■ Ringkasan Tugas A ■
Bisakah Anda menuliskan ulang baris-baris catatan persis seperti aslinya, mulai dari baris yang memuat "Task: Open the Handbook book icon" hingga baris terakhir catatan, termasuk kedua baris batas itu?

____ Teks yang Ditampilkan

REPUBLIKA

Jumat, 10 Maret 2006


Mengurangi Beban Utang 
Sunarsip
Pengamat Ekonomi


Diskusi tentang utang Indonesia dari perspektif lain kembali dibuka. 
Setidaknya, ajakan untuk melihat persoalan utang dari sudut non-konvensional 
ini telah disampaikan oleh Menneg PPN/Kepala Bappenas, Paskah Suzetta, dan 
Menteri Keuangan (Menkeu) Sri Mulyani. 

Kepala Bappenas setidaknya telah mengeluarkan dua gagasan penting. Pertama, 
perlunya Indonesia mendapatkan pemotongan utang luar negeri. Kedua, bersama 
Menkeu Sri, Paskah mengeluarkan ide untuk mempercepat pembayaran utang kepada 
IMF. 

Sedangkan Menkeu dalam acara Workshop On Debt Sustainability and Development 
Strategies beberapa waktu lalu, menyatakan perlu adanya pandangan baru baik 
dari negara HIPC, negara berkembang tapi dengan belitan utang, dan kreditor 
dalam strategi mengelola utang.

________
____ Masukan Latihan

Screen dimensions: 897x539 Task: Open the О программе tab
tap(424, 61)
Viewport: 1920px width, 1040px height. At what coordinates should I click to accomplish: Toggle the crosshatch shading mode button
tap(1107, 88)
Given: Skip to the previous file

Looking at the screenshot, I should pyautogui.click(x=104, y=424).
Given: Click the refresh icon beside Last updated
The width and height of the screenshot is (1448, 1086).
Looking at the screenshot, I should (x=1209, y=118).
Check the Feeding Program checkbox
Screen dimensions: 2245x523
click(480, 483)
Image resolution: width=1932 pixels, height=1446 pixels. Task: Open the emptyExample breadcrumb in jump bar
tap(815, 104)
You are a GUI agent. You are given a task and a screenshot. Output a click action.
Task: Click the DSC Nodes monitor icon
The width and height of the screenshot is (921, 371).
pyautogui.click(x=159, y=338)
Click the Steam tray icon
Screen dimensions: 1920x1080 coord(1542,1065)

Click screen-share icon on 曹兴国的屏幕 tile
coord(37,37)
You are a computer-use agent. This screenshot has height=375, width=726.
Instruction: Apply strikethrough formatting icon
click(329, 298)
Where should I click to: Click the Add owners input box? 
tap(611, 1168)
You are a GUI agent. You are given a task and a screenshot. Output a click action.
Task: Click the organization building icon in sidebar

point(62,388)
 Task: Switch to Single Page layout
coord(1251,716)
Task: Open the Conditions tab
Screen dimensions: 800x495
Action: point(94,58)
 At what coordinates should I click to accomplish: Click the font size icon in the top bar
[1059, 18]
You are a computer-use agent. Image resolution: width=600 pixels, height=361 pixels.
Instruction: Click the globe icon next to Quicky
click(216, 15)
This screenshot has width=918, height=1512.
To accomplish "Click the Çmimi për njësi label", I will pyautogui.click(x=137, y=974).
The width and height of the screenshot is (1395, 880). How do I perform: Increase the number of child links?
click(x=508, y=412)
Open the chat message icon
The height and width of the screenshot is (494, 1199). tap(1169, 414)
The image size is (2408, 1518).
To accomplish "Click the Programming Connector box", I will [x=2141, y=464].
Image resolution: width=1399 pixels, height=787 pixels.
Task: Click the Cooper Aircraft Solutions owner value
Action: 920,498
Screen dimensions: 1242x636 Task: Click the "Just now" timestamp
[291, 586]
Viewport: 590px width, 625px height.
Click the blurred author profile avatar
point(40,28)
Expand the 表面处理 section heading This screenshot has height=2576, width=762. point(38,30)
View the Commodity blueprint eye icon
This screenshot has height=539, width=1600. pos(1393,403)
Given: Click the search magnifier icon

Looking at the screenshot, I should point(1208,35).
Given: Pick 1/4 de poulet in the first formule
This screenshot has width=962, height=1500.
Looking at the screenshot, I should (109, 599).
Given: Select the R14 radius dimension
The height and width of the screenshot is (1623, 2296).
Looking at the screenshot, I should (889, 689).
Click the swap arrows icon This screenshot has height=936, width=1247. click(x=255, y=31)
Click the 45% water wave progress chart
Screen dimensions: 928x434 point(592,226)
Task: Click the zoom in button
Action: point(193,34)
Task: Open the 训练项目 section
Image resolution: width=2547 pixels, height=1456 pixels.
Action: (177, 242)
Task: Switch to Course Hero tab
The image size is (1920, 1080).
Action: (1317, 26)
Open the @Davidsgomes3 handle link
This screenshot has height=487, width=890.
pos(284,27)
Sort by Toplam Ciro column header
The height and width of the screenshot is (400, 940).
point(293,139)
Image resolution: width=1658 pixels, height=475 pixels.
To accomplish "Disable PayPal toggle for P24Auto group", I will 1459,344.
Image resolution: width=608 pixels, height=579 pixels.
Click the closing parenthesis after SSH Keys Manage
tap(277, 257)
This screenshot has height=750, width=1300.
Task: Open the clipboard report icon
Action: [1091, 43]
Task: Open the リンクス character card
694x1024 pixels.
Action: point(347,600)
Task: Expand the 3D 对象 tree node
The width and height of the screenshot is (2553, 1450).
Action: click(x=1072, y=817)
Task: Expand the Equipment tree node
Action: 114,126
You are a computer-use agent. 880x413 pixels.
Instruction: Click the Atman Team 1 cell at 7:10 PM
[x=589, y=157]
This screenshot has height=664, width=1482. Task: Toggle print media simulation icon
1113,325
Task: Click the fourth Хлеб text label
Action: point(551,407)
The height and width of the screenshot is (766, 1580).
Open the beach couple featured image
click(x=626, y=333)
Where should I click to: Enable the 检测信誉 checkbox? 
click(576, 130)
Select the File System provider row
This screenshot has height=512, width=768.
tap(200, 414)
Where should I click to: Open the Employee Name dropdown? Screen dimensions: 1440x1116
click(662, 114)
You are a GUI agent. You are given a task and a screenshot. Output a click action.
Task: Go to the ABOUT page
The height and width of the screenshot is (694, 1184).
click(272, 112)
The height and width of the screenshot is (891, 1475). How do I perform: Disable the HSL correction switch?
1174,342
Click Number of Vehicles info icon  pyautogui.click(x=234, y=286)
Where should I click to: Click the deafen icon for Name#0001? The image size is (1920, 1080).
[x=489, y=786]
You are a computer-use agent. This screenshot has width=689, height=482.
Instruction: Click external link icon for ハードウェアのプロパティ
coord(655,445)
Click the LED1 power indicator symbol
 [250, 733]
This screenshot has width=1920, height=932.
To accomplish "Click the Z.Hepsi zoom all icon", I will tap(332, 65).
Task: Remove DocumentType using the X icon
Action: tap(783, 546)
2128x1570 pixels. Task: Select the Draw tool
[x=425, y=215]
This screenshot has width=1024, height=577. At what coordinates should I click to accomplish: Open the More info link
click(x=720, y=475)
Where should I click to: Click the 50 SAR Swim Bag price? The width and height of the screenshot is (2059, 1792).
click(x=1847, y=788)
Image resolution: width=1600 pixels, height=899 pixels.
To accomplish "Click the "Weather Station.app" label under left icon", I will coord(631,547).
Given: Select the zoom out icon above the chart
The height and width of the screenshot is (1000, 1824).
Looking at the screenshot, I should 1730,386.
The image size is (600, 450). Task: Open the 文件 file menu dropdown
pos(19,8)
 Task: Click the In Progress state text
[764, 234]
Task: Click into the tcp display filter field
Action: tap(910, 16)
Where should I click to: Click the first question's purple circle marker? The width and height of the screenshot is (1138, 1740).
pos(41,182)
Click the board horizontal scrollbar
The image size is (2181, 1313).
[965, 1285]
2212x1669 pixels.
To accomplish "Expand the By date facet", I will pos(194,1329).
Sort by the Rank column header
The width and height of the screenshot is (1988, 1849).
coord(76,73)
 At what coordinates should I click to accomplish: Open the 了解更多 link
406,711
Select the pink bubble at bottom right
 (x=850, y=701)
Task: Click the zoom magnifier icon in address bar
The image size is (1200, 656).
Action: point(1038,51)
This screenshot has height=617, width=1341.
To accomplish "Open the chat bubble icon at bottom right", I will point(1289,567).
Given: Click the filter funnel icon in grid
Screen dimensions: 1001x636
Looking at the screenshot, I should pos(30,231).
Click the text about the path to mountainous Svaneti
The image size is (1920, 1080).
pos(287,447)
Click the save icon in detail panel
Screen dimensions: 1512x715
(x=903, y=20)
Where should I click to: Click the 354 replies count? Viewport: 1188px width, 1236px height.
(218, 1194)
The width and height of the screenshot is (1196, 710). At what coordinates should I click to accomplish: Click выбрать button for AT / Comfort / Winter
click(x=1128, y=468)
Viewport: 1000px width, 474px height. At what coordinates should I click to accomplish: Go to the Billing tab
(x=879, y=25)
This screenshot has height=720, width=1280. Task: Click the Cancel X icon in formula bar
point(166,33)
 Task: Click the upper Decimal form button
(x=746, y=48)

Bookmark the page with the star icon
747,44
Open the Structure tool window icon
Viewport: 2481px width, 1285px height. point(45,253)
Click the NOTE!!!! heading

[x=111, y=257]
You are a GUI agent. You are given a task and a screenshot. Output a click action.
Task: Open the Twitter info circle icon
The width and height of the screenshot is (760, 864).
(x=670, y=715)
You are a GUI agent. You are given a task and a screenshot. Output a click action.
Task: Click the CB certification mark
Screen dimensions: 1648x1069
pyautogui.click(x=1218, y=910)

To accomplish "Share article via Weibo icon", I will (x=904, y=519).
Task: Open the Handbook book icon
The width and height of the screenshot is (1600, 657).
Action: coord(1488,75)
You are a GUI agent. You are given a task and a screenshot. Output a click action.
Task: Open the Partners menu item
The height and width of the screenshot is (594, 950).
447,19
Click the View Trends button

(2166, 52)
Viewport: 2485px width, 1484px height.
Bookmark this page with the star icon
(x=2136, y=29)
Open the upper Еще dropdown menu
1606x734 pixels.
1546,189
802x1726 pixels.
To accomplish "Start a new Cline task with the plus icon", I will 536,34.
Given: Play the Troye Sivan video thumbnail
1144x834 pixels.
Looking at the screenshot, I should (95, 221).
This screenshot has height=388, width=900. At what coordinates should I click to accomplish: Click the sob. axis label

________

■ Ringkasan Tugas B ■
Bisakah Anda menyalin tanpa perubahan bagian teks tentang beban utang, dari "Mengurangi Beban Utang" sampai "(Menkeu) Sri Mulyani."?

■ Jawaban Benar A ■
Task: Open the Handbook book icon
The width and height of the screenshot is (1600, 657).
Action: coord(1488,75)
You are a GUI agent. You are given a task and a screenshot. Output a click action.
Task: Open the Partners menu item
The height and width of the screenshot is (594, 950).
447,19
Click the View Trends button

(2166, 52)
Viewport: 2485px width, 1484px height.
Bookmark this page with the star icon
(x=2136, y=29)
Open the upper Еще dropdown menu
1606x734 pixels.
1546,189
802x1726 pixels.
To accomplish "Start a new Cline task with the plus icon", I will 536,34.
Given: Play the Troye Sivan video thumbnail
1144x834 pixels.
Looking at the screenshot, I should (95, 221).
This screenshot has height=388, width=900. At what coordinates should I click to accomplish: Click the sob. axis label

■ Jawaban Benar B ■
Mengurangi Beban Utang 
Sunarsip
Pengamat Ekonomi


Diskusi tentang utang Indonesia dari perspektif lain kembali dibuka. 
Setidaknya, ajakan untuk melihat persoalan utang dari sudut non-konvensional 
ini telah disampaikan oleh Menneg PPN/Kepala Bappenas, Paskah Suzetta, dan 
Menteri Keuangan (Menkeu) Sri Mulyani.